(Stored items)
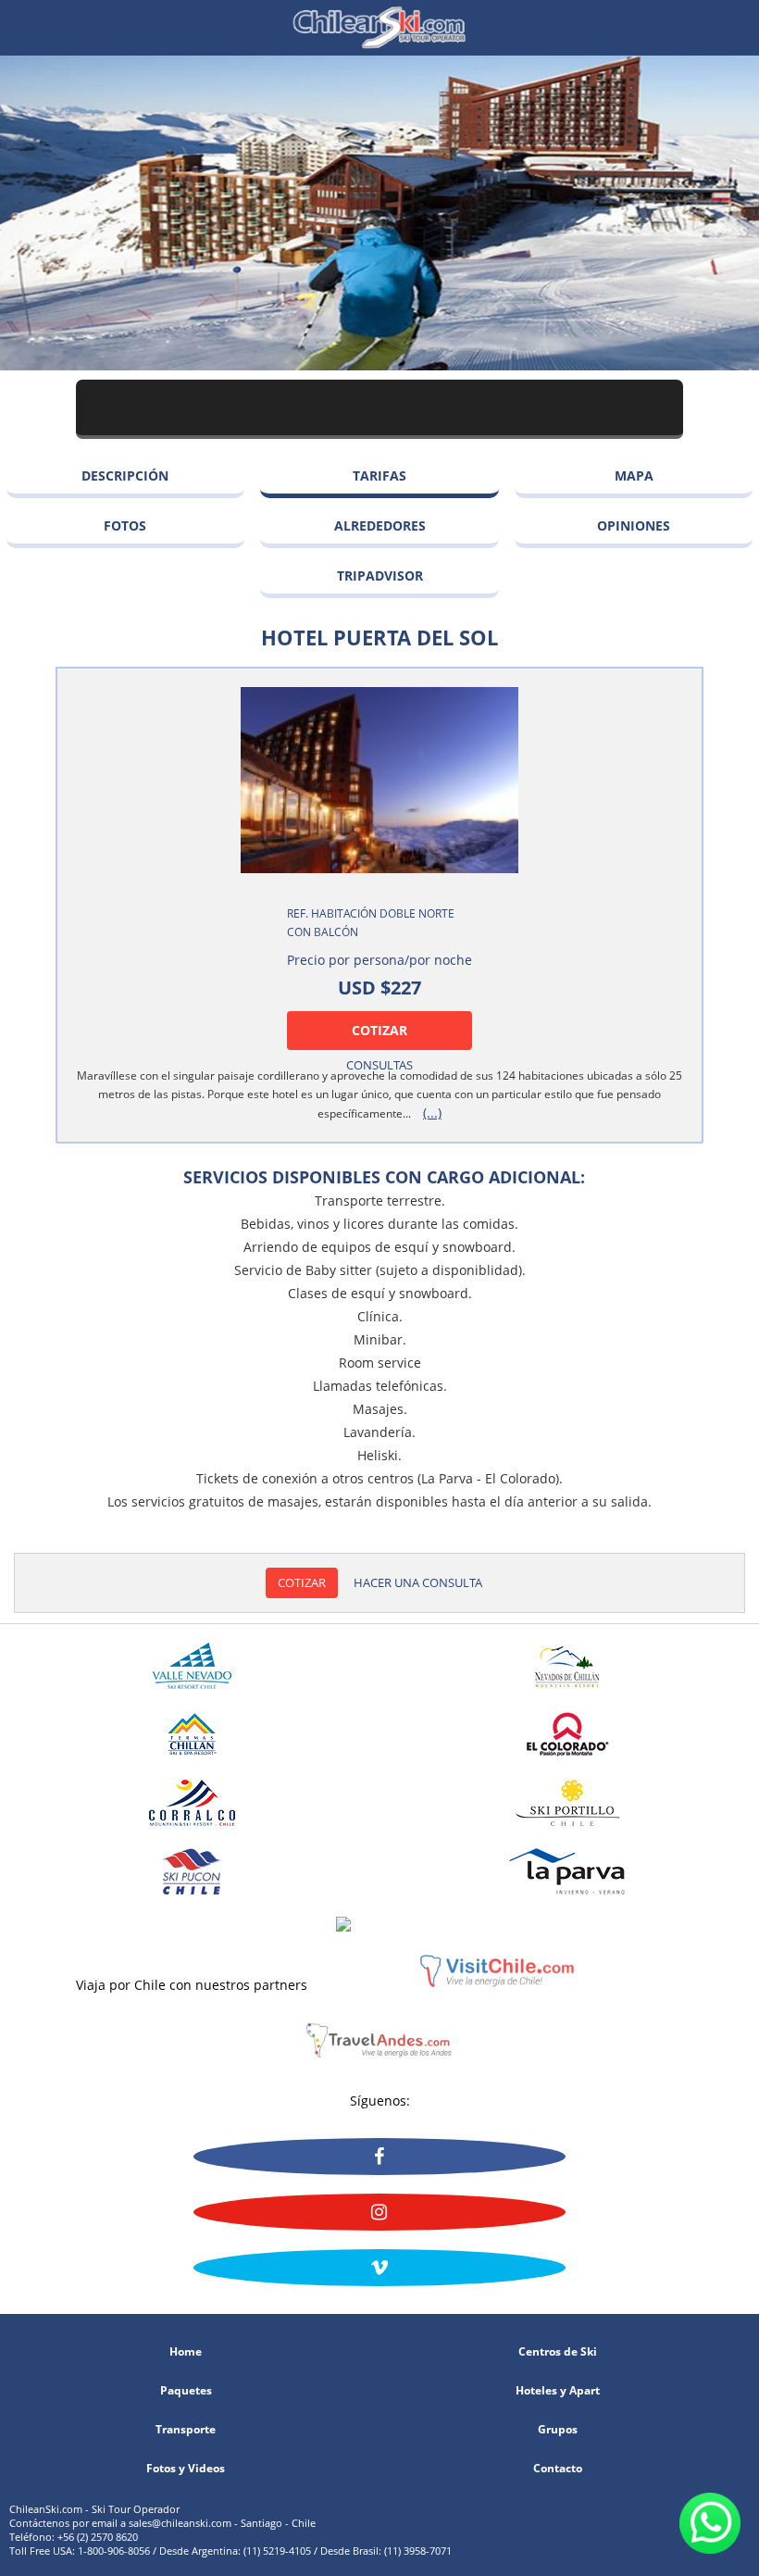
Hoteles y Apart (558, 2390)
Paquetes (186, 2390)
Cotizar (379, 1030)
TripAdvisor (380, 575)
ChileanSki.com (379, 28)
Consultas (379, 1065)
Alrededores (380, 525)
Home (185, 2351)
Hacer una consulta (418, 1582)
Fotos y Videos (185, 2468)
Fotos (125, 525)
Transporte (186, 2429)
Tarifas (379, 475)
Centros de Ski (557, 2351)
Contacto (557, 2468)
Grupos (558, 2429)
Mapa (634, 475)
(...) (432, 1112)
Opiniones (633, 525)
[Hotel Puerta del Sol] (379, 780)
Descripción (124, 475)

#### [TASK BRIEF]
Word for word, retype all of the data above, but include no pictures.

#### [RESPONSE TO THE EXERCISE]
Hoteles y Apart (558, 2390)
Paquetes (186, 2390)
Cotizar (379, 1030)
TripAdvisor (380, 575)
ChileanSki.com (379, 28)
Consultas (379, 1065)
Alrededores (380, 525)
Home (185, 2351)
Hacer una consulta (418, 1582)
Fotos y Videos (185, 2468)
Fotos (125, 525)
Transporte (186, 2429)
Tarifas (379, 475)
Centros de Ski (557, 2351)
Contacto (557, 2468)
Grupos (558, 2429)
Mapa (634, 475)
(...) (432, 1112)
Opiniones (633, 525)
[Hotel Puerta del Sol] (379, 780)
Descripción (124, 475)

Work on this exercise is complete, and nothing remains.